Subgroup 3
The group evaluated the possibility of using results of aPL antibody tests to calculate “risk factors” for APS-related clinical manifestations. Otomo and colleagues have described an antiphospholipid score (aPL-S), a weighted summation of results from LAC, aCL, anti-β2GPI, and anti–phosphatidylserine/prothrombin (anti–PS/PT) assays based on odds ratios. A higher prevalence of APS clinical manifestations was observed in patients with higher aPL-S, suggesting the use of a cluster analysis in the future to predict an APS risk factor. Also, when considering groups of tests, the risk of APS was found to be calculated as higher if the data were analyzed by cluster analysis or by combining the results of more than one test (aCL, anti-β2GPI, LAC).

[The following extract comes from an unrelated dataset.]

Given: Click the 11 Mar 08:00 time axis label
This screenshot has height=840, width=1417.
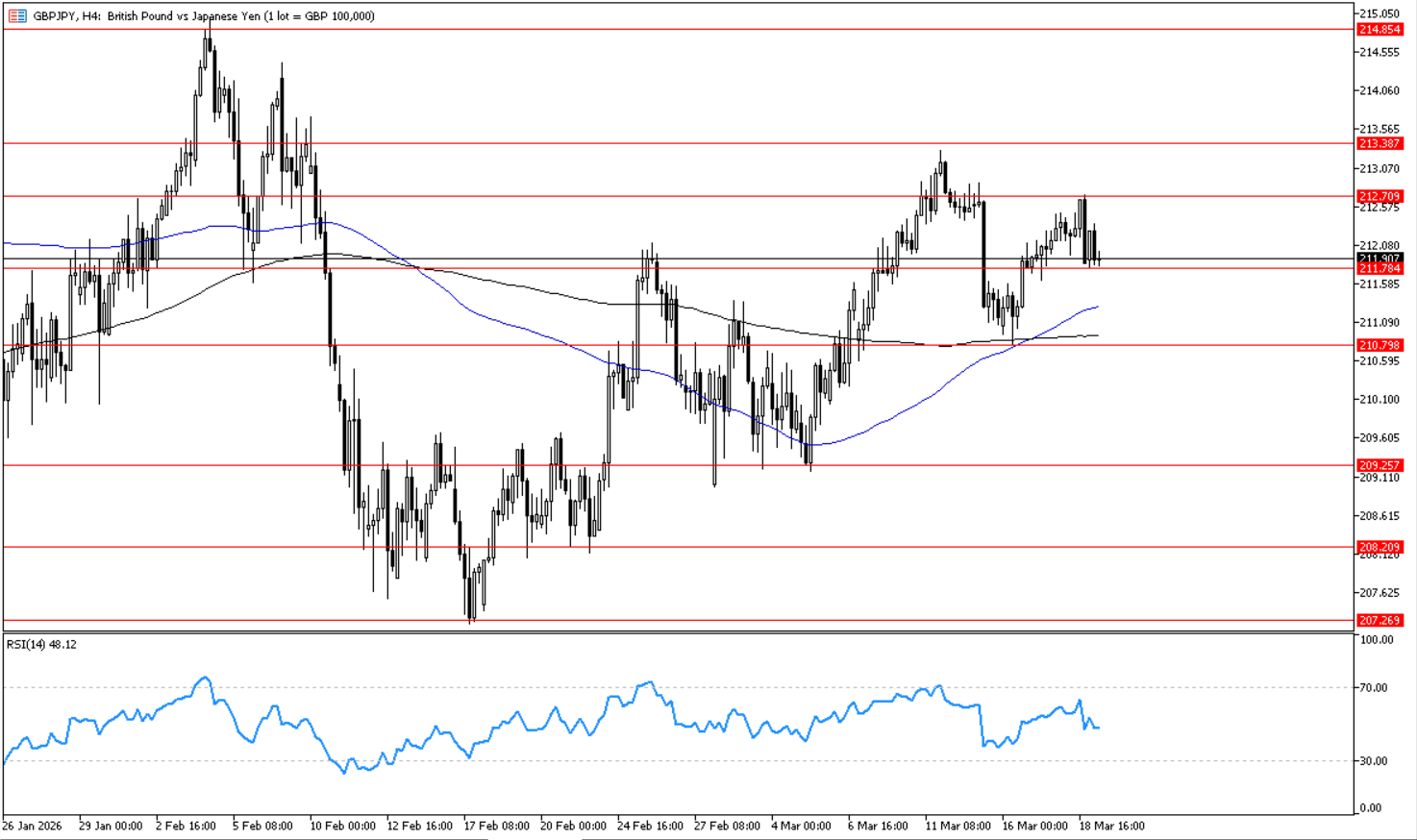Looking at the screenshot, I should coord(957,826).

Based on the limited data available to establish the use of aPL antibody tests as risk factors, the task force supported the idea of deriving a risk factor score but recommended expanding or confirming these preliminary observations by identifying and developing collaborations and by conducting studies with existing large, population-based, prospective cohorts with available data on thrombosis and/or pregnancy outcomes. In addition, the task force recommended that a full panel of current aPL antibody tests be included in any one of those studies (i.e., aCL and anti-β2GPI immunoassays and LAC assays). Furthermore, new tests such as antiprothrombin, anti–PS/PT, anti-β2GPI domain I, and annexin A5 (AnxA5) resistance (discussed below) should be studied as well.9
Noncriteria APL Tests: Hope for a Better Future on APL Testing?
As indicated above, the revised classification criteria for the diagnosis of APS includes positivity of at least one of the three criteria aPL antibody tests.7 However, the use of these tests may not guarantee full sensitivity and specificity to confirm an APS diagnosis. In clinical practice, there are indeed many “false positives” with aPL antibody tests, especially with the aCL ELISA, which can give positive results in clinical conditions aside from APS; these conditions include infectious diseases (e.g., syphilis), malignancies, and other autoimmune diseases. However, there are patients with clinical patterns strongly suggestive of APS but who are persistently negative for criteria tests. Additionally, the criteria aPL antibody tests may not identify “pathogenic” subpopulations of aPL antibodies.
Several autoantibodies have been demonstrated to bind directly to negatively charged phospholipids other than cardiolipin (individually or as a phospholipid mixture) or to other proteins in the coagulation cascade (i.e., prothrombin and/or phosphatidylserine-prothrombin complexes); antibodies can also interfere with anticoagulant activity of the AnxA5. However, the clinical and diagnostic utility of these newly developed assays as well as their standardization requires much further study. In some cases, these new assays lack standardization, and there are not international units of measurements.